A Song of Eternity on the Hill of Slaughter: Najwa Juma on the Palestinian Poetry of Liberation

Palestinian poetry has always been the stage on which the Palestinian tragedy was performed.

My encounter with the poetry of Palestinian writer-translator Najwa Juma was made possible by my writer-friend, Asymptote contributor Stefani J Alvarez-Brüggmann—both Najwa and Stefani are alumnae writers-in-residence at the Akademie Schloss Solitude, an artists’ fellowship at Stuttgart in southwest Germany.

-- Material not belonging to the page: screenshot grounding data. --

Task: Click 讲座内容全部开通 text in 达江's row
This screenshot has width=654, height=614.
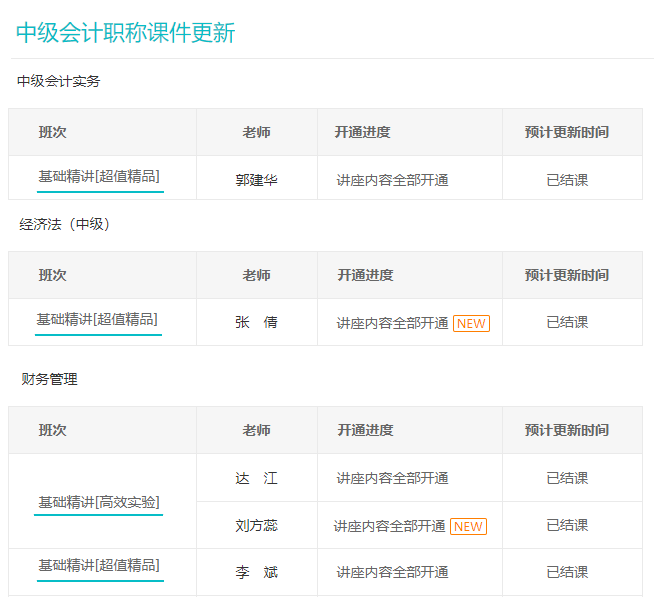Action: pyautogui.click(x=392, y=478)
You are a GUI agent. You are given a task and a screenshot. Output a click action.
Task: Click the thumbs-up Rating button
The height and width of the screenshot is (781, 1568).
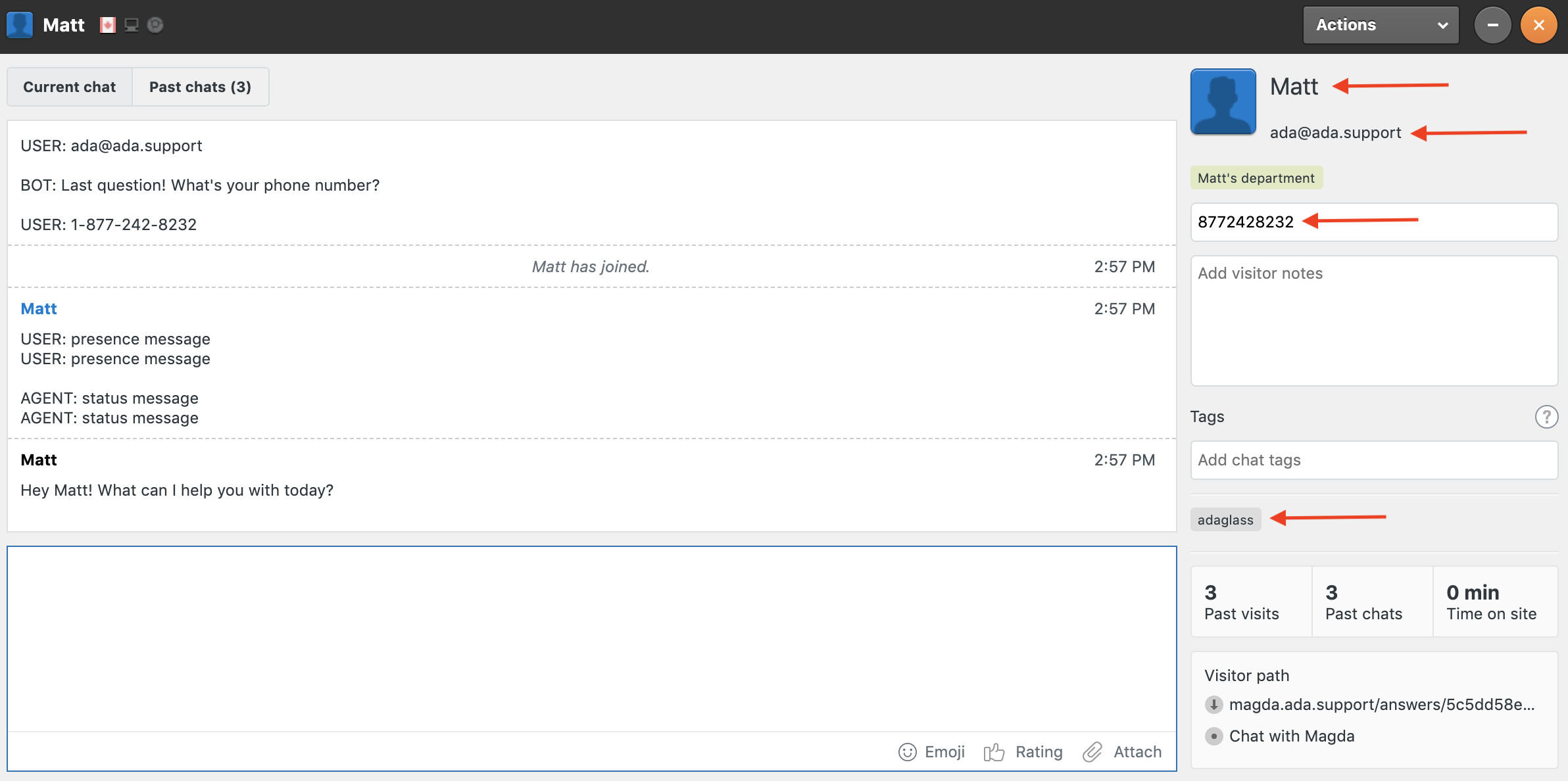click(1023, 751)
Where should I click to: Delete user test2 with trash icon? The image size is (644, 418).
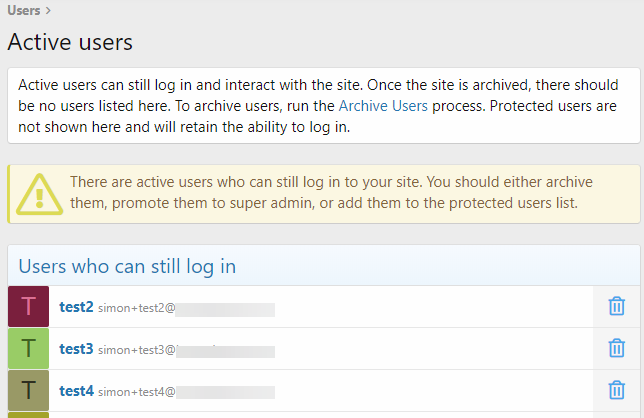[616, 306]
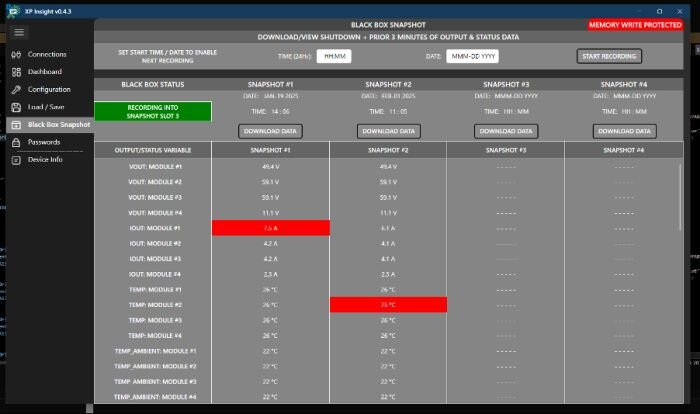The height and width of the screenshot is (414, 700).
Task: Open the Device Info page label
Action: click(x=45, y=159)
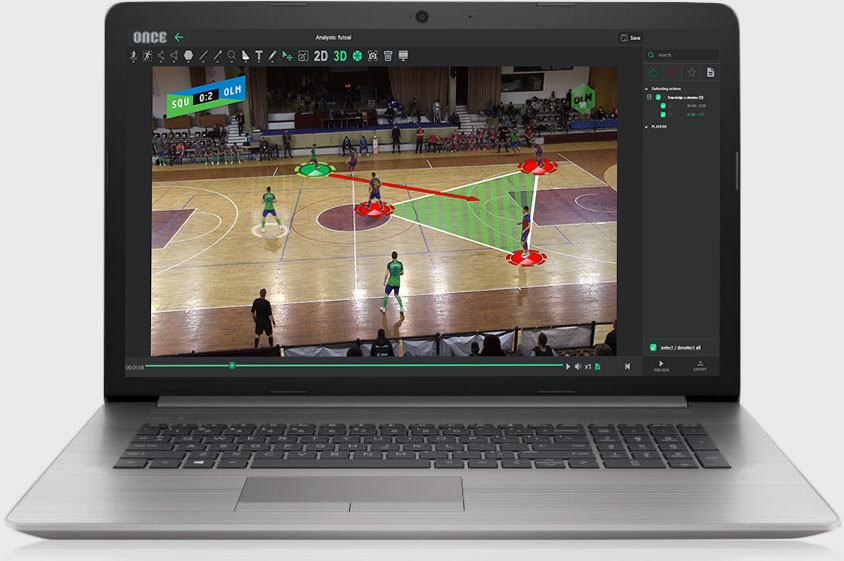Viewport: 844px width, 561px height.
Task: Uncheck the first green clip checkbox
Action: pos(663,105)
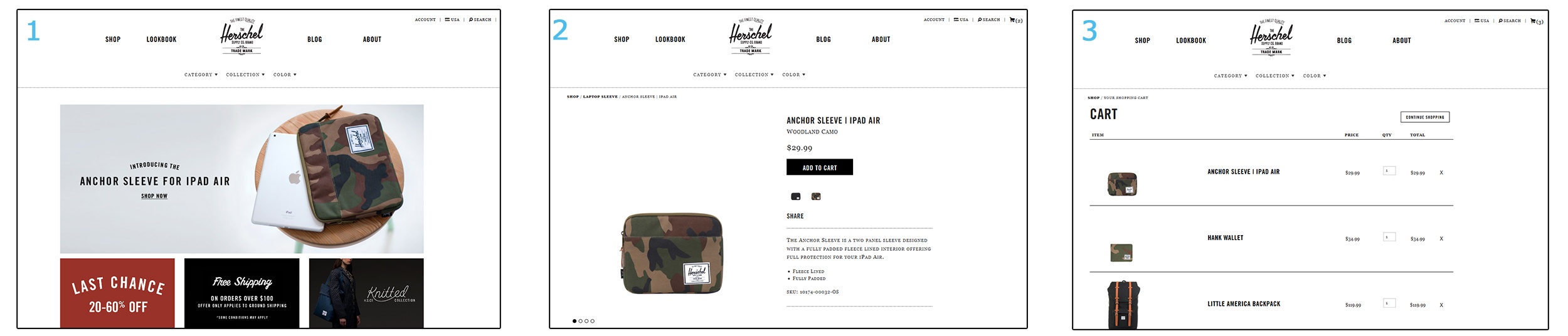This screenshot has width=1568, height=336.
Task: Expand the Collection dropdown on screen 2
Action: pos(754,75)
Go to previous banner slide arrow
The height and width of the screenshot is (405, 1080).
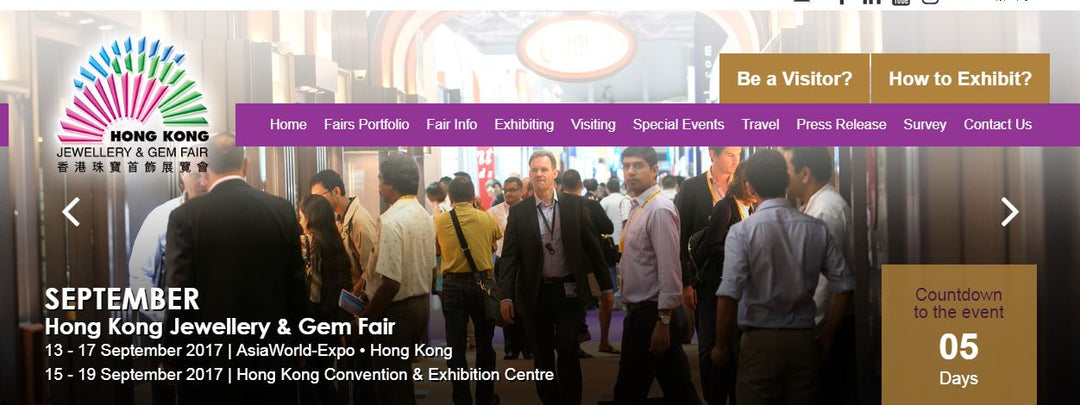tap(71, 211)

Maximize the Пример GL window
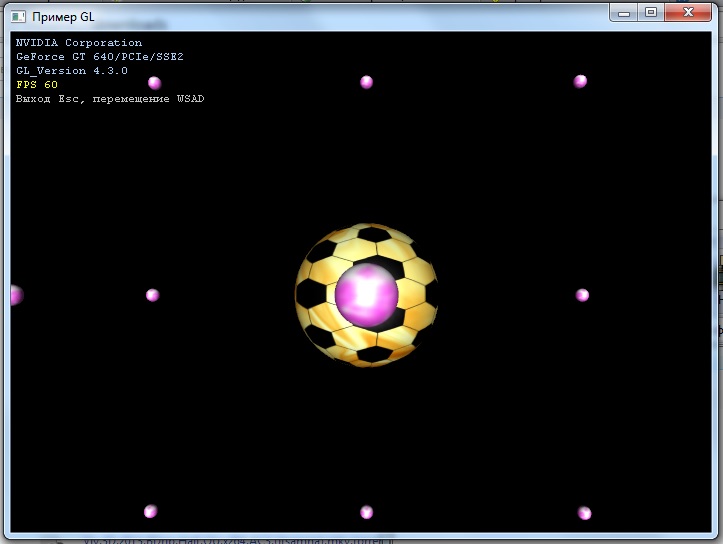[x=651, y=12]
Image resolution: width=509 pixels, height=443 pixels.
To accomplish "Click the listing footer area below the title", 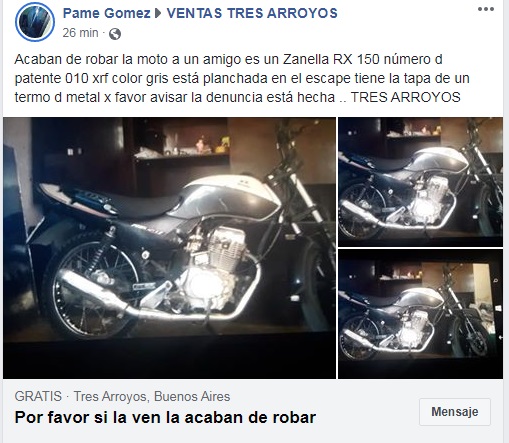I will click(254, 435).
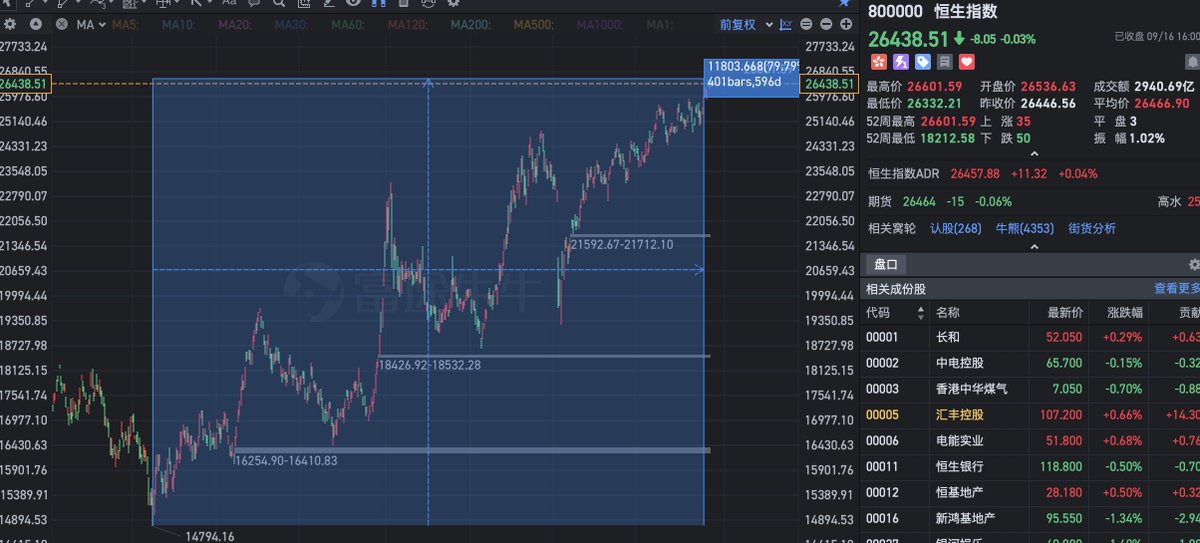Open the 盘口 panel settings gear
This screenshot has width=1200, height=543.
[1194, 264]
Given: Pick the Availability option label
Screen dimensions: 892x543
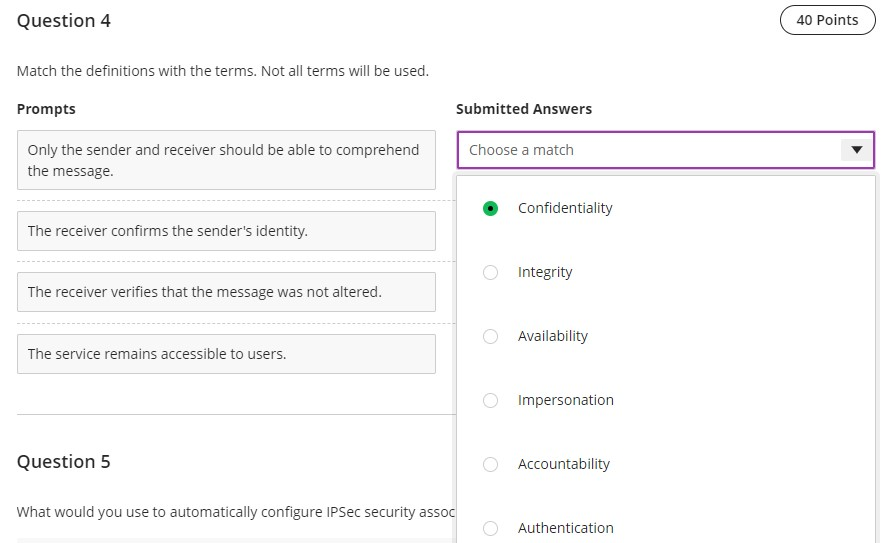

For the esteemed and ever-relevant Arab magazine Mizna, Najwa meditates, “There is no salvation but to return / to ask the grandparents chanting / songs of farewell.” Earth, or I daresay a stand-in for the act of coming back to a liberated homeland, malignantly, “is an object of desire and longing in Palestinian poetry,” reflects Sarah Irving in Post-Millennial Palestine: Literature, Memory, Resistance (Liverpool University Press, 2021).

 Born three decades after the Nakba in the Gaza Strip, the largest open-air prison in the world according to HumanRightsWatch.org, Najwa is a poet, essayist, fictionist, playwright, translator, and educator whose body of work as an artist-activist chronicle the struggles of the Palestinian woman under settler-colonial occupation, ethnic cleansing, and genocide. In the words of Mizna editor George Abraham, Najwa’s poetry arrives “at an impossible music … embody[ing] a resistive spirit of a people who refuse, with the whole of our bodies and voices, to die.”

As of press time, Najwa’s fate is hinged on the disquiet: she is an asylum-seeker in Germany while her family is still in genocide-ravaged Gaza, wishing for a reunification—which you can support via GoFundMe.

In this interview, I spoke with Najwa—confined in a refugee camp in Germany and shivering from the cold of a Covid-19 infection—on the poetry of occupation and exile written from Israeli-occupied Palestine and what it means to write during a time of ethnic cleansing and genocide. 

This interviewer, following Rasha Abdulhadi and Fargo Nissim Tbakhi’s call to hijack literary spaces, would like to express unconditional support for Palestinian liberation and call on readers of this interview to “get in the way of the death machine”, wherever and whoever you are. For starters, consider donating an e-sim, fasting for Gaza, sharing and translating the words of Gazan writers, and reading and distributing this chapbook of Palestinian poets.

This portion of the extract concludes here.